Ärzte in Ausbildung: „Viel selbst entscheiden“

25.05.2020 | Aktuelles aus der ÖÄK


Die Innere Medizin im Krankenhaus Oberndorf wird von angehenden Fachärzten sehr gut bewertet. Fordern, fördern und eine empathische Ausbildung seien der Schlüssel zum Erfolg, erzählt der Abteilungsleiter Christian Datz.

Sophie Niedenzu

Was ist Ihr Erfolgsrezept für das sehr gute Feedback? Ich freue mich irrsinnig über diesen Zuspruch, der in Zeiten zunehmender Anspruchshaltungen nicht selbstverständlich ist. Ganz im Sinne des Oberndorfer Ökonomen und Philosophen Leopold Kohr, der den Begriff „Small is beautiful“ geprägt hat, arbeiten wir in einem Krankenhaus mit überschaubarer Größe, in einem familiären Umfeld mit maximaler Flexibilität und exzellenter interdisziplinärer Kooperation. Wir betreiben die Ausbildung mit großer Empathie und sehen sie nicht als Belastung, sondern als tatsächlichen Auftrag. Dazu gehört auch eine flache Hierarchie, ein wertschätzender Umgang und die Bereitschaft, von den Jungen zu lernen.

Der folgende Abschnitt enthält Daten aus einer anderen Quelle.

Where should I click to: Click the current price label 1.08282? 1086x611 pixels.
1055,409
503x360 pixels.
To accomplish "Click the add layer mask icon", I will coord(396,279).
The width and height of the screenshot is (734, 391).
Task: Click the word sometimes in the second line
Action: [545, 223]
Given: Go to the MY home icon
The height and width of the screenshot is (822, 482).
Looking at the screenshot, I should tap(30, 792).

Was gehört zu einer guten Arztausbildung dazu? Nur nett zu sein ist natürlich zu wenig, man muss Qualität fördern und fordern. Wir arbeiten mit einer „kontrollierten Eigenverantwortung“, analog zu der von Fußballtrainer Otto Rehhagel geprägter „kontrollierten Offensive“. Die Jungärzte werden nicht pausenlos an der Hand geführt, sondern dürfen nach Rücksprache medizinisch viel selbst entscheiden.  Zudem haben wir regelmäßige Fortbildungsveranstaltungen und Journal Clubs. Unsere Assistenzärzte sind in einer fixen Rotation für die unterschiedlichen Funktionsbereiche eingebunden. Wir sind außerdem als Lehrkrankenhaus der medizinischen Privatuniversität Salzburg klinisch wissenschaftlich sehr aktiv, und publizieren unter Einbindung der jungen Ärzte – es besteht natürlich kein Zwang, aber die Möglichkeit. Der Ärztenachwuchs kommt sehr gerne und über Dissertationsbetreuungen und KPJ-Studierende ist sozusagen für „Nachschub“ gesorgt.

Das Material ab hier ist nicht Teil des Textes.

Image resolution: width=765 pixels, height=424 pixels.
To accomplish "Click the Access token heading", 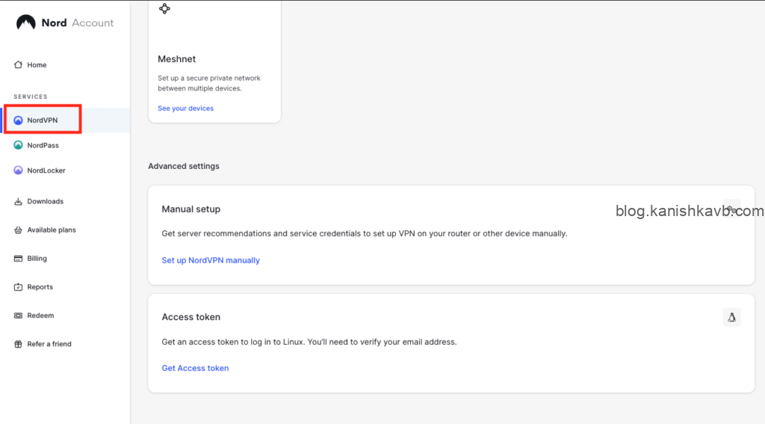I will (191, 317).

Welche Herausforderungen gibt es in der fachärztlichen Ausbildung? Es ist herausfordernd, die Ausbildungsempathie aufrecht zu erhalten, wenn man weiß, dass Ärzte in Ausbildung seit der Ausbildungsreform kürzer im Haus sind. Die neue Ausbildung führt zu einer schnelleren Spezialisierung. In unserem Spezialgebiet, der Gastroenterologie und Hepatologie, haben Assistenzärzte die Gewissheit, dass sie klinische Methoden wie Ultraschall-Untersuchungen und Endoskopien sehr gut erlernen können, da wir davon viele durchführen. Wichtig ist allerdings, immer eine ganzheitliche Sicht auf die Medizin zu forcieren. Für die Zukunft wird es schwierig werden, wenn wir die Spezialisierung zu sehr vorantreiben, die Patienten von Spezialist zu Spezialist wandern, das möglicherweise banale Grundproblem aber nicht mehr erkannt wird.

Was unterscheidet Ihre Generation von der heutigen? Unsere Anspruchshaltung war geringer ausgeprägt. Ich erinnere mich noch, als wir als Studenten bei einer Lebertransplantation dabei sein durften, allerdings mit großer Ehrfurcht so weit im Eck stehen mussten, dass wir überhaupt nichts mitbekommen haben. Und niemand hätte sich getraut zu sagen: Was ist das für eine Famulatur, wenn wir nichts lernen dürfen? Das Selbstbewusstsein der heutigen Generation, die Ausbildungsqualität entsprechend einzufordern, finde ich sehr gut.

Wenn Sie an Ihre eigene Ärzteausbildung zurückdenken – was hat sich geändert? Es gab nur wenige internistische Subdisziplinen und die konnte man häufig nur an Unikliniken vertiefend erlernen. Ich habe mir das damals mit Hospitationen an Unikliniken und einem Forschungsaufenthalt am Londoner King‘s College Hospital selbst organisiert. Ich erinnere mich auch an vier Tage dauernde Dienste. Dadurch hat man natürlich mehr Zeit am Patienten verbracht und sehr viel gelernt. Besonders familienfreundlich war es aber nicht und wäre so heute nicht mehr vorstellbar. Eine wesentliche Verbesserung ist der Einsatz neuer Medien. Wir Älteren lernen hier von den Jungen. Ein Unterschied zu heute besteht auch darin, dass man sich die Fachdisziplin aufgrund fehlender Ausbildungsstellen kaum aussuchen konnte. Ich wollte eigentlich Gynäkologe werden, habe dann aber ein Angebot für die Innere Medizin angenommen, da ich nach fast fünf Jahren nicht mehr länger Turnusarzt sein wollte. Und so wurde ich mit großer Leidenschaft Internist und Gastroenterologe. Wenn man Freude und Spaß an der Medizin hat, ist es vielleicht gar nicht so entscheidend, für welches Fach man sich letztlich entscheidet.